A fleet of robot ships bobs gently in the warm waters of the Persian Gulf, somewhere between Bahrain and Qatar, maybe 100 miles off the coast of Iran. I am on the nearby deck of a US Coast Guard speedboat, squinting off what I understand is the port side. On this morning in early December 2022, the horizon is dotted with oil tankers and cargo ships and tiny fishing dhows, all shimmering in the heat. As the speedboat zips around the robot fleet, I long for a parasol, or even a cloud.
The robots do not share my pathetic human need for shade, nor do they require any other biological amenities. This is evident in their design. A few resemble typical patrol boats like the one I’m on, but most are smaller, leaner, lower to the water. One looks like a solar-powered kayak. Another looks like a surfboard with a metal sail. Yet another reminds me of a Google Street View car on pontoons.
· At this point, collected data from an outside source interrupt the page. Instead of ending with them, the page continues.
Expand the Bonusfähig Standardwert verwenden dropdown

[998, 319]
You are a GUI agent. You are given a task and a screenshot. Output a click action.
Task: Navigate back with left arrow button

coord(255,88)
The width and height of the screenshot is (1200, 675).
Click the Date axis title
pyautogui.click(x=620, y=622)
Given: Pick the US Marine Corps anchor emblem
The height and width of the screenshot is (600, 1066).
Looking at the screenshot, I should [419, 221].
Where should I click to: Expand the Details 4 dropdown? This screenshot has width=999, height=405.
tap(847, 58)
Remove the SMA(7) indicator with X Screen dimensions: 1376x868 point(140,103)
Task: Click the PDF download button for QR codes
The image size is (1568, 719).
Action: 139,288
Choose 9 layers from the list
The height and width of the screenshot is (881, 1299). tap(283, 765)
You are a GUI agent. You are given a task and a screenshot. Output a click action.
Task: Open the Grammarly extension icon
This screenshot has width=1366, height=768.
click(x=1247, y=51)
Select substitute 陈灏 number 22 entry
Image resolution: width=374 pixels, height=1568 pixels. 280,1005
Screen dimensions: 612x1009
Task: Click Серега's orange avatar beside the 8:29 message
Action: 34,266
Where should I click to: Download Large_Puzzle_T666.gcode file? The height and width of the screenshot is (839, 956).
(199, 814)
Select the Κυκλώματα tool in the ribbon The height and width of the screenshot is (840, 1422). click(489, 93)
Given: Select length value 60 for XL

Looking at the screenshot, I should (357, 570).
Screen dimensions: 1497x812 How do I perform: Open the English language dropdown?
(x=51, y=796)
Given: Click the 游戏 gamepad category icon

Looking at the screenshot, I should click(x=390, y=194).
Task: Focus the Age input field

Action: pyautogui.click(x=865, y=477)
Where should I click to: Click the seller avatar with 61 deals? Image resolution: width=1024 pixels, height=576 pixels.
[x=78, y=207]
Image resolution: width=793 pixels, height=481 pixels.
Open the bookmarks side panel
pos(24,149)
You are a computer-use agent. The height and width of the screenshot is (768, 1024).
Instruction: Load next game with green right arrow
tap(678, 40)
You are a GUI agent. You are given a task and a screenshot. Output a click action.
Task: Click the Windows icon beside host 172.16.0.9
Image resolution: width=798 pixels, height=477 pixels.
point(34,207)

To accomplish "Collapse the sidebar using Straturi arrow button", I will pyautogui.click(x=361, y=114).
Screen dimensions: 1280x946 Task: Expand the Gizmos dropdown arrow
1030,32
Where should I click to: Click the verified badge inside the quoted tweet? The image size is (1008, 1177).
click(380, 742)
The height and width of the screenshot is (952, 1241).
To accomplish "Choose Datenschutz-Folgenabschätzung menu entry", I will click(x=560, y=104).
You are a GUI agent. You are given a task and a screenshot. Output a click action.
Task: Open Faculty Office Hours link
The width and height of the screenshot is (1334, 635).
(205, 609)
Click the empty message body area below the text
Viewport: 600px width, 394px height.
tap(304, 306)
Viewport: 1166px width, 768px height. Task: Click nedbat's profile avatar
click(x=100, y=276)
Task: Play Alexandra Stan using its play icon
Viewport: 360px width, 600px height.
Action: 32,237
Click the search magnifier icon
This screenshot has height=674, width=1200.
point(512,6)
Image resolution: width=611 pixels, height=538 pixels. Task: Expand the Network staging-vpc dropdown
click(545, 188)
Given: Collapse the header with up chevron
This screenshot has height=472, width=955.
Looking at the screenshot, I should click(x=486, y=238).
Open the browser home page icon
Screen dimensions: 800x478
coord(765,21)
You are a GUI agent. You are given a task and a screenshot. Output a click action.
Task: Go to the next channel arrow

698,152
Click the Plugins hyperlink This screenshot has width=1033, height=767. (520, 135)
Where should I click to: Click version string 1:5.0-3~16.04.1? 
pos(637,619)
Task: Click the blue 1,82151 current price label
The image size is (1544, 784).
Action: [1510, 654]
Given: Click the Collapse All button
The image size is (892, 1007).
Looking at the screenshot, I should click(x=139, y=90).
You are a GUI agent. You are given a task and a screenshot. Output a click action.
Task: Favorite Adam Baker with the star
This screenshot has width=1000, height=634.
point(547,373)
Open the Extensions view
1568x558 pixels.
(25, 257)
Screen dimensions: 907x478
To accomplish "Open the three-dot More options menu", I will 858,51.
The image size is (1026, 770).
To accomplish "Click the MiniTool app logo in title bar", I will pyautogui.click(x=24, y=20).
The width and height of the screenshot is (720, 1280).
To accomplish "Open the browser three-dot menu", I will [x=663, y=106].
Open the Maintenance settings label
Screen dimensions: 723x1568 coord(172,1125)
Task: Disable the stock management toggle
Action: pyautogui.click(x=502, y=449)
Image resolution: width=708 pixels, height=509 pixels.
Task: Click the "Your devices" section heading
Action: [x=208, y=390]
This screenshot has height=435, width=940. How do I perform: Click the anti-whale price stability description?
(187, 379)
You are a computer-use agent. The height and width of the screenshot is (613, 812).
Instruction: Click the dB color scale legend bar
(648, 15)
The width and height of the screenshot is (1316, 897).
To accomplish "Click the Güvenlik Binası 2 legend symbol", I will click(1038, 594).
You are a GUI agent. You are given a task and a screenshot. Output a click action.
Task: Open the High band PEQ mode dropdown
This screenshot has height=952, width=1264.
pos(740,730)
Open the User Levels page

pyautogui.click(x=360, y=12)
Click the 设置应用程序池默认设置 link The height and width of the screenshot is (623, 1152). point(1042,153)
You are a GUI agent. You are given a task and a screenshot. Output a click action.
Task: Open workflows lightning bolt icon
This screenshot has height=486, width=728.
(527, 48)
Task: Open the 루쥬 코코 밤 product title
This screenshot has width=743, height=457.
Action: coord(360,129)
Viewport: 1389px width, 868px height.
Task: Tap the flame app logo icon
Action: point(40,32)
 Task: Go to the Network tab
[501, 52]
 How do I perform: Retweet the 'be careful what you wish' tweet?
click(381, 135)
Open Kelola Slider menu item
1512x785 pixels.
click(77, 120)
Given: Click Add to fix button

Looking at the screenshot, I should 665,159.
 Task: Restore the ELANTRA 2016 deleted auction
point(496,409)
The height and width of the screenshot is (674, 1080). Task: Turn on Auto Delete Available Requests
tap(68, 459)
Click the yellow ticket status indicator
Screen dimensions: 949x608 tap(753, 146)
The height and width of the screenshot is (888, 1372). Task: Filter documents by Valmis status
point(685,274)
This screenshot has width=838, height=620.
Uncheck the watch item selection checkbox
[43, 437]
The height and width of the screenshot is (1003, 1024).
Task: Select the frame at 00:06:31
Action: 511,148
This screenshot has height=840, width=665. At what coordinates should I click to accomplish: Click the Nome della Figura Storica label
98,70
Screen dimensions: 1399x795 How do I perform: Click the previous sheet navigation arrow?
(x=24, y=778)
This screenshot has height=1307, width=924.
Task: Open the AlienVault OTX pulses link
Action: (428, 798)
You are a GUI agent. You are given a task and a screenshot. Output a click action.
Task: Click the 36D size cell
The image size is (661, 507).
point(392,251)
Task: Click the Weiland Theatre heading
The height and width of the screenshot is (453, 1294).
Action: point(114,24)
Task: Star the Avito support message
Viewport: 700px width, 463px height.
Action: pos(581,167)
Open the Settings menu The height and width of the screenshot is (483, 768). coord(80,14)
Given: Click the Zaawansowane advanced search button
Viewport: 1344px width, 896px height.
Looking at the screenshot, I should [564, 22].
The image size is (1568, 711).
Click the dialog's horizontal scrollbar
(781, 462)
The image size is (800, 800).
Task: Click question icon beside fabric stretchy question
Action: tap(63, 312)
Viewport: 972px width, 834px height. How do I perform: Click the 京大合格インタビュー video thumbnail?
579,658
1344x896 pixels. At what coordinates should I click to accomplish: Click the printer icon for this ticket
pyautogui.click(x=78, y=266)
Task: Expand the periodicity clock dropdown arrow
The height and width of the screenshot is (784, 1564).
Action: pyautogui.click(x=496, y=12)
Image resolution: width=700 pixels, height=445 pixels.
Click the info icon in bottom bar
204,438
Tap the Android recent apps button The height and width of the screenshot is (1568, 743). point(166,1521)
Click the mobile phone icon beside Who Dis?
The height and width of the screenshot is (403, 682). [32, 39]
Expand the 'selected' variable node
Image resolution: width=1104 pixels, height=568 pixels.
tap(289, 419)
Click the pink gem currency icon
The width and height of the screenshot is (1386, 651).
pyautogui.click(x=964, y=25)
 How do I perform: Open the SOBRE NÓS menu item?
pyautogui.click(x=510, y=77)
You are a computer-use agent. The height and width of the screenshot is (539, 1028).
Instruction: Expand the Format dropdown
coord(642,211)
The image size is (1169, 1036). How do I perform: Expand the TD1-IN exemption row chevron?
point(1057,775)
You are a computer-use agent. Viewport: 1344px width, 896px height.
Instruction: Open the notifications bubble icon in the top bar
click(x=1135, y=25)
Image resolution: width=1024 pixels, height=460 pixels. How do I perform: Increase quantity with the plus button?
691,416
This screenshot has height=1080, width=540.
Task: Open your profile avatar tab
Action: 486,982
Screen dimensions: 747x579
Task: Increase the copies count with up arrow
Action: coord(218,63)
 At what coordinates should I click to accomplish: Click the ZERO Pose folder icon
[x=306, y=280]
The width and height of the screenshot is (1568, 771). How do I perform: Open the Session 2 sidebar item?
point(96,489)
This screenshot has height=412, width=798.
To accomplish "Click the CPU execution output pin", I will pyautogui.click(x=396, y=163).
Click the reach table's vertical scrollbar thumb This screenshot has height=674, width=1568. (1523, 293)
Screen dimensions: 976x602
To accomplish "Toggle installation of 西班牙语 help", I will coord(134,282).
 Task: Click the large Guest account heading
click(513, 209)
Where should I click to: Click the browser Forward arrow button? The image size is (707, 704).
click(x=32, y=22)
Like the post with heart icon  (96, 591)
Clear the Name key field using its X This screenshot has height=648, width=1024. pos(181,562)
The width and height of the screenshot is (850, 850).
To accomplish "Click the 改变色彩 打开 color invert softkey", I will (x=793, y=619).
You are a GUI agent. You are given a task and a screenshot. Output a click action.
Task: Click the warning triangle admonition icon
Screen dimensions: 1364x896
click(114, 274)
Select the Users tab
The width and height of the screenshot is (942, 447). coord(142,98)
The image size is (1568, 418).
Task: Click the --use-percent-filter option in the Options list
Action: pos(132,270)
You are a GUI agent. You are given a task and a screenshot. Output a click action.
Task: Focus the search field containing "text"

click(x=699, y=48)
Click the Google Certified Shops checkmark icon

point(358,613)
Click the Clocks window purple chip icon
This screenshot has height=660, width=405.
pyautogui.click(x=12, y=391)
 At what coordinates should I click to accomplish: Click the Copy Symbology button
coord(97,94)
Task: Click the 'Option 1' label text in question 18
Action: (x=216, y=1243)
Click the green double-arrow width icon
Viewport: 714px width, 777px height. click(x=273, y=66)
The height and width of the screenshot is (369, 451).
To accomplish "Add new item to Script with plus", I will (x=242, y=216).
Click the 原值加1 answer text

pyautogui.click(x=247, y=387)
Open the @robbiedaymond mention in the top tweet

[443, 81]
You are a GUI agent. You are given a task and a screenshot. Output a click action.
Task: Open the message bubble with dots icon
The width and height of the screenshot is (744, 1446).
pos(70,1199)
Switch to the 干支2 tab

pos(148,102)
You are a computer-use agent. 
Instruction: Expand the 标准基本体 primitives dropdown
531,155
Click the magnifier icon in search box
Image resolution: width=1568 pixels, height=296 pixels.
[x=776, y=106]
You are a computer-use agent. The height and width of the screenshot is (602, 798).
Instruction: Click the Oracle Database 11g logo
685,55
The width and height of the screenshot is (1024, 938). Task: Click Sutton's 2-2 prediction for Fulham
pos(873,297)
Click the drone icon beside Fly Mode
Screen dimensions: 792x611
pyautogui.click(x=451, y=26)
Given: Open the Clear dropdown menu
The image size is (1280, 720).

These machines have mustered here for an exercise run by Task Force 59, a group within the US Navy’s Fifth Fleet. Its focus is robotics and artificial intelligence, two rapidly evolving technologies shaping the future of war. Task Force 59’s mission is to swiftly integrate them into naval operations, which it does by acquiring the latest off-the-shelf tech from private contractors and putting the pieces together into a coherent whole. The exercise in the Gulf has brought together more than a dozen uncrewed platforms—surface vessels, submersibles, aerial drones. They are to be Task Force 59’s distributed eyes and ears: They will watch the ocean’s surface with cameras and radar, listen beneath the water with hydrophones, and run the data they collect through pattern-matching algorithms that sort the oil tankers from the smugglers.
A fellow human on the speedboat draws my attention to one of the surfboard-style vessels. It abruptly folds its sail down, like a switchblade, and slips beneath the swell. Called a Triton, it can be programmed to do this when its systems sense danger. It seems to me that this disappearing act could prove handy in the real world: A couple of months before this exercise, an Iranian warship seized two autonomous vessels, called Saildrones, which can’t submerge. The Navy had to intervene to get them back.
The Triton could stay down for as long as five days, resurfacing when the coast is clear to charge its batteries and phone home. Fortunately, my speedboat won’t be hanging around that long. It fires up its engine and roars back to the docking bay of a 150-foot-long Coast Guard cutter. I head straight for the upper deck, where I know there’s a stack of bottled water beneath an awning. I size up the heavy machine guns and mortars pointed out to sea as I pass.
The deck cools in the wind as the cutter heads back to base in Manama, Bahrain. During the journey, I fall into conversation with the crew. I’m eager to talk with them about the war in Ukraine and the heavy use of drones there, from hobbyist quadcopters equipped with hand grenades to full-on military systems. I want to ask them about a recent attack on the Russian-occupied naval base in Sevastopol, which involved a number of Ukrainian-built drone boats bearing explosives—and a public crowdfunding campaign to build more. But these conversations will not be possible, says my chaperone, a reservist from the social media company Snap. Because the Fifth Fleet operates in a different region, those on Task Force 59 don’t have much information about what’s going on in Ukraine, she says. Instead, we talk about AI image generators and whether they’ll put artists out of a job, about how civilian society seems to be reaching its own inflection point with artificial intelligence. In truth, we don’t know the half of it yet. It has been just a day since OpenAI launched ChatGPT 504, the conversational interface that would break the internet.